Abstract
In this study, we designed a novel drug-eluting coating for vascular implants consisting of a core coating of the anti-proliferative drug docetaxel (DTX) and a shell coating of the platelet glycoprotein IIb/IIIa receptor monoclonal antibody SZ-21. The core/shell structure was sprayed onto the surface of 316L stainless steel stents using a coaxial electrospray process with the aim of creating a coating that exhibited a differential release of the two drugs. The prepared stents displayed a uniform coating consisting of nano/micro particles. In vitro drug release experiments were performed, and we demonstrated that a biphasic mathematical model was capable of capturing the data, indicating that the release of the two drugs conformed to a diffusion-controlled release system. We demonstrated that our coating was capable of inhibiting the adhesion and activation of platelets, as well as the proliferation and migration of smooth muscle cells (SMCs), indicating its good biocompatibility and anti-proliferation qualities.

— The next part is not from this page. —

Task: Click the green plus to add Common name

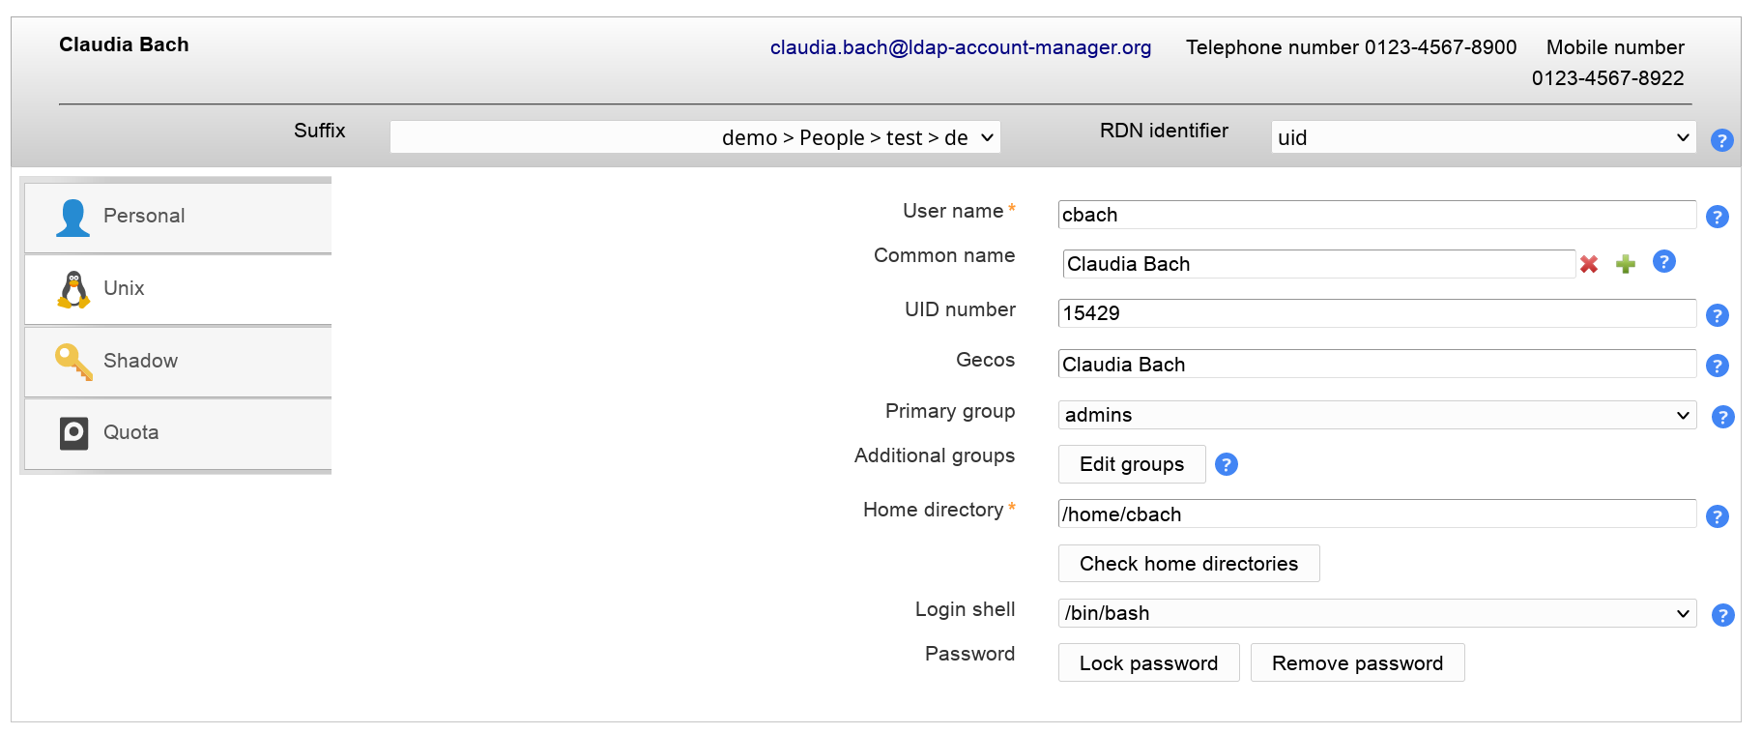Action: coord(1626,264)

In an in vivo porcine coronary artery model, the SZ-21/DTX drug-loaded hydrophobic core/hydrophilic shell particle coating stents were observed to promote re-endothelialization and inhibit neointimal hyperplasia. This core/shell particle-coated stent may serve as part of a new strategy for the differential release of different functional drugs to sequentially target thrombosis and in-stent restenosis during the vascular repair process and ensure rapid re-endothelialization in the field of cardiovascular disease.
Highlights
Cardiovascular diseases are among the most common diseases that give rise to disability and mortality
We reported the detection of sequential drug release of polymer-controlled core/shell nanoparticles prepared by coaxial electrospraying[31]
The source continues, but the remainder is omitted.